• **The task**: Would you output, exactly as written, the line with "601x430 pixels. How" and all lines after it to the end of the data below, and no others?

(Data for this exercise)

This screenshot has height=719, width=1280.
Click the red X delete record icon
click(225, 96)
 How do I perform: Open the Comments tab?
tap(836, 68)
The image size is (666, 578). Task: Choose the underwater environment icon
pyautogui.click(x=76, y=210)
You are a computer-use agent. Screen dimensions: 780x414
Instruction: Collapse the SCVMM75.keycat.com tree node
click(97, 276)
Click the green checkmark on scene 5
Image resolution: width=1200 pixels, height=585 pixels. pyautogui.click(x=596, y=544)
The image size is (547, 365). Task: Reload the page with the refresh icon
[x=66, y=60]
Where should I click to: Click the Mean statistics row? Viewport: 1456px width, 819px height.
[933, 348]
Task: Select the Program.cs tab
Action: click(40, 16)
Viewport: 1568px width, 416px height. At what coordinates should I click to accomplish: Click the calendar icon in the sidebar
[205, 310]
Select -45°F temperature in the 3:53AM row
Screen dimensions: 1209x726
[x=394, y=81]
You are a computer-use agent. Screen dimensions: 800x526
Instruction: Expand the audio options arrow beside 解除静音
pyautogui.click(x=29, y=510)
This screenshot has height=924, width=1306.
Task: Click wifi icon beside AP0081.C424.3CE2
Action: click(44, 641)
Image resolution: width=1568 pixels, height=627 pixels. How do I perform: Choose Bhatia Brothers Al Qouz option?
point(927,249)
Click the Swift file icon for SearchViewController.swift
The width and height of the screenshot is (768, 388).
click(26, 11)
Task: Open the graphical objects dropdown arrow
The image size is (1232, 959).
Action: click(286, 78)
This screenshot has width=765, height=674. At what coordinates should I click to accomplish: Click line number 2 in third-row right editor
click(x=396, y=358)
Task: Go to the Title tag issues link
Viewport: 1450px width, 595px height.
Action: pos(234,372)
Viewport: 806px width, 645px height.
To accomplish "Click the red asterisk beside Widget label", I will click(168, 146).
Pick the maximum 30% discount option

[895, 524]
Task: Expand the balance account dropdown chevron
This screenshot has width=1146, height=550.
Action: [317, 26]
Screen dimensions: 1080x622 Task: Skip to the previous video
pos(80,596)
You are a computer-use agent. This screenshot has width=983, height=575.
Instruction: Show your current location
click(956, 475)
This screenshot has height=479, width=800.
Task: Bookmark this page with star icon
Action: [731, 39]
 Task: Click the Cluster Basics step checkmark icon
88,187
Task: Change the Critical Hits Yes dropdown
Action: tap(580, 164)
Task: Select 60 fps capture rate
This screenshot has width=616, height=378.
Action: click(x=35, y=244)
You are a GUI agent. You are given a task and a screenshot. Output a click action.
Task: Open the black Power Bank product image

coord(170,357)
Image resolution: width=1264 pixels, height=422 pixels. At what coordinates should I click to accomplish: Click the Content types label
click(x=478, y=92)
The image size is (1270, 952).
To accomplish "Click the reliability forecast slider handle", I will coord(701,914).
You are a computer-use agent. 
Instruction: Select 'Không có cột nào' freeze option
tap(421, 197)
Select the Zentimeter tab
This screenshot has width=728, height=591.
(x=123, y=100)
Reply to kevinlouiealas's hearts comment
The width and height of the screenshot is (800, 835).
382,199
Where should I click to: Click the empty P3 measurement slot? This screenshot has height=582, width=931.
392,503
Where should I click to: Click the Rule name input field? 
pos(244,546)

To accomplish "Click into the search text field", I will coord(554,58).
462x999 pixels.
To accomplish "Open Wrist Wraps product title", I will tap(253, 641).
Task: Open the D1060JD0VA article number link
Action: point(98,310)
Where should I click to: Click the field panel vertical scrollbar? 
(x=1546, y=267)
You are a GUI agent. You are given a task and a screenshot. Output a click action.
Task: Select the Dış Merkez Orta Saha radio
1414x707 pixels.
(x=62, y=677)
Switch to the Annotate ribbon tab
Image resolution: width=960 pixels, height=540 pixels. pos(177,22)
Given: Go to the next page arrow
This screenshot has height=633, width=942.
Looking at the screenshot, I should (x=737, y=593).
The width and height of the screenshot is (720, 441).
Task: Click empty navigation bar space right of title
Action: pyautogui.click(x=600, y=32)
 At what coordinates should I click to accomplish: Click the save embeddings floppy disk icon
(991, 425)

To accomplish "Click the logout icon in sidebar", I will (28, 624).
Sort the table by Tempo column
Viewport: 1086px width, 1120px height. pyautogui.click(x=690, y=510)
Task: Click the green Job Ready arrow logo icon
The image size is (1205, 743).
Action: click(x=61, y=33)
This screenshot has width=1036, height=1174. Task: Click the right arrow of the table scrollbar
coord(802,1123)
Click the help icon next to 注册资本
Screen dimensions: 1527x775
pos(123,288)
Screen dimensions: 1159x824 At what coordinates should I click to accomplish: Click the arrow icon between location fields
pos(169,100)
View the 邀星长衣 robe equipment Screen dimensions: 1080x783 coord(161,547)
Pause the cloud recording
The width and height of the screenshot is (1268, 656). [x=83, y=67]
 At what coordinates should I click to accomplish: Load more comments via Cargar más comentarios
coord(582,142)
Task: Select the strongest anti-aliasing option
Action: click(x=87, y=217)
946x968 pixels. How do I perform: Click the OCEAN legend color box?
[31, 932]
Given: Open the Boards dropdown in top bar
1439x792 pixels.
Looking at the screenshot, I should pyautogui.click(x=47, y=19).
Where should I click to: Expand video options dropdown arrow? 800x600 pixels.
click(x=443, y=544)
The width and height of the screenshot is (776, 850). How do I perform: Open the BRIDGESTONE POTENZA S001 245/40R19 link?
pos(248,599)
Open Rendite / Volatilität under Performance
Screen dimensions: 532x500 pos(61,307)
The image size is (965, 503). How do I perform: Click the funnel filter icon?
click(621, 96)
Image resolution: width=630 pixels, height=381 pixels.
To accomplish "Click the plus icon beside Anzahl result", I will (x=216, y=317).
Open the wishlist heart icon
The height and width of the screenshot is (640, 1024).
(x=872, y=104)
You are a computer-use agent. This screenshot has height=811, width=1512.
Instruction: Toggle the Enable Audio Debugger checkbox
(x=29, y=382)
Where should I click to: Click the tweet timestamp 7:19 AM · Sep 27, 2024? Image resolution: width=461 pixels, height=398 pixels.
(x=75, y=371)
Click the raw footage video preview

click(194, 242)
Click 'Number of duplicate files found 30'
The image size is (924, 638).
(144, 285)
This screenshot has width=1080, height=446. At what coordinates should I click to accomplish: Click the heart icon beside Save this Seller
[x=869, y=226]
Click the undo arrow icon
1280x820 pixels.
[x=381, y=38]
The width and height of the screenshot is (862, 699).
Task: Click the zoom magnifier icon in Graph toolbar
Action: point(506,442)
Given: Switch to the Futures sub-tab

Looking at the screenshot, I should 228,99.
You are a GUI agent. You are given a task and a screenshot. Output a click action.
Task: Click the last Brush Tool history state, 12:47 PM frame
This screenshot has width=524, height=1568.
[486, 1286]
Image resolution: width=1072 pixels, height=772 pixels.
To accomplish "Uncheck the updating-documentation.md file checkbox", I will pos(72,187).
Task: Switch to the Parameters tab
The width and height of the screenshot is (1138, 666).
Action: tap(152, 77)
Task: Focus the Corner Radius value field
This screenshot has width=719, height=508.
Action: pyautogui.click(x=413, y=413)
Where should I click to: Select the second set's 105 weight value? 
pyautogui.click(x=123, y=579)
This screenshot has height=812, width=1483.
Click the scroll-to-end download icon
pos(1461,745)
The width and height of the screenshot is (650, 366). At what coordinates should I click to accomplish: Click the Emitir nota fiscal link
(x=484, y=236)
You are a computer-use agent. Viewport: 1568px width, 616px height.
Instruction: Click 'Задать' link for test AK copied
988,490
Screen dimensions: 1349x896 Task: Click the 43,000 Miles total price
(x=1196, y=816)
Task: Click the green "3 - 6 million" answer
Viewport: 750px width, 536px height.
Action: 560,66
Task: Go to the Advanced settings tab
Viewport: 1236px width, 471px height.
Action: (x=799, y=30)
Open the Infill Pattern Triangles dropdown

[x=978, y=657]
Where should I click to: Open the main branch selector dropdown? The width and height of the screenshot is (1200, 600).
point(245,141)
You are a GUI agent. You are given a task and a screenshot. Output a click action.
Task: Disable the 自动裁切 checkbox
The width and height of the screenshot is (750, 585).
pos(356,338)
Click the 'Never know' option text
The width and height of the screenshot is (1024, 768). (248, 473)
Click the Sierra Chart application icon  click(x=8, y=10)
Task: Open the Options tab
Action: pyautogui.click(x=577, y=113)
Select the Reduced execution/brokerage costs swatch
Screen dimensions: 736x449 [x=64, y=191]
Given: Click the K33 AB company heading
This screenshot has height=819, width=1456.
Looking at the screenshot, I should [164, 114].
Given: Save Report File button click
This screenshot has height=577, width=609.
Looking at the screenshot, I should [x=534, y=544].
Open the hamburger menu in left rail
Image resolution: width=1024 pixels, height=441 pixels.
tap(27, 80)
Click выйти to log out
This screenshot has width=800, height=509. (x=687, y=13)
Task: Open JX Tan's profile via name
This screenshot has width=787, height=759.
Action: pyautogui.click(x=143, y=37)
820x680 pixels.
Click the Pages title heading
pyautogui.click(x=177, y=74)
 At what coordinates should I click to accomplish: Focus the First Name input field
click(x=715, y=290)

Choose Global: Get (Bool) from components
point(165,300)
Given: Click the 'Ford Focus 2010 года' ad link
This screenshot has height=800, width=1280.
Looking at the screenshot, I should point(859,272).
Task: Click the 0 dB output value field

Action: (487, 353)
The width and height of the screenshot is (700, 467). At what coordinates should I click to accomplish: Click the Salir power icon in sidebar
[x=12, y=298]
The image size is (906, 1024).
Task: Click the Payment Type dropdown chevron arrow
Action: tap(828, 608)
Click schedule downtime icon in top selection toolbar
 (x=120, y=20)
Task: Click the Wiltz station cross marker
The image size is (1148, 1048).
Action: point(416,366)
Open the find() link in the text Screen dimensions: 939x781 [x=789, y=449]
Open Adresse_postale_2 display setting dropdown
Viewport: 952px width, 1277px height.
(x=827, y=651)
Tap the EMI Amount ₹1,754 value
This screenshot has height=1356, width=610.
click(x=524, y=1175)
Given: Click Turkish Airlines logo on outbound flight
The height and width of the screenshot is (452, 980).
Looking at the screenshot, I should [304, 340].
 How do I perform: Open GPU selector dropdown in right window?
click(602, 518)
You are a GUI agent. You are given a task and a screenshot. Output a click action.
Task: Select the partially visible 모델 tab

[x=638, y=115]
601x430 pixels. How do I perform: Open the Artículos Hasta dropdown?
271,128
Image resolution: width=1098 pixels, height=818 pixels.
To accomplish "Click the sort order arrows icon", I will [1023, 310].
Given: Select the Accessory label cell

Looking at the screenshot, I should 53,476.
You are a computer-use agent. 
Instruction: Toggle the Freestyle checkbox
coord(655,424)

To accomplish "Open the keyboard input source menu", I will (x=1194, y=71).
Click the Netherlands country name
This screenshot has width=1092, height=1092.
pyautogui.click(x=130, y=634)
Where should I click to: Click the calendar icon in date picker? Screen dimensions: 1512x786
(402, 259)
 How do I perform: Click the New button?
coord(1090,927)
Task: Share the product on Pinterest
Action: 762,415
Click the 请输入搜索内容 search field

(End Data for this exercise)

• **Finished task**:
601x430 pixels. How do I perform: Open the Artículos Hasta dropdown?
271,128
Image resolution: width=1098 pixels, height=818 pixels.
To accomplish "Click the sort order arrows icon", I will [1023, 310].
Given: Select the Accessory label cell

Looking at the screenshot, I should 53,476.
You are a computer-use agent. 
Instruction: Toggle the Freestyle checkbox
coord(655,424)

To accomplish "Open the keyboard input source menu", I will (x=1194, y=71).
Click the Netherlands country name
This screenshot has width=1092, height=1092.
pyautogui.click(x=130, y=634)
Where should I click to: Click the calendar icon in date picker? Screen dimensions: 1512x786
(402, 259)
 How do I perform: Click the New button?
coord(1090,927)
Task: Share the product on Pinterest
Action: 762,415
Click the 请输入搜索内容 search field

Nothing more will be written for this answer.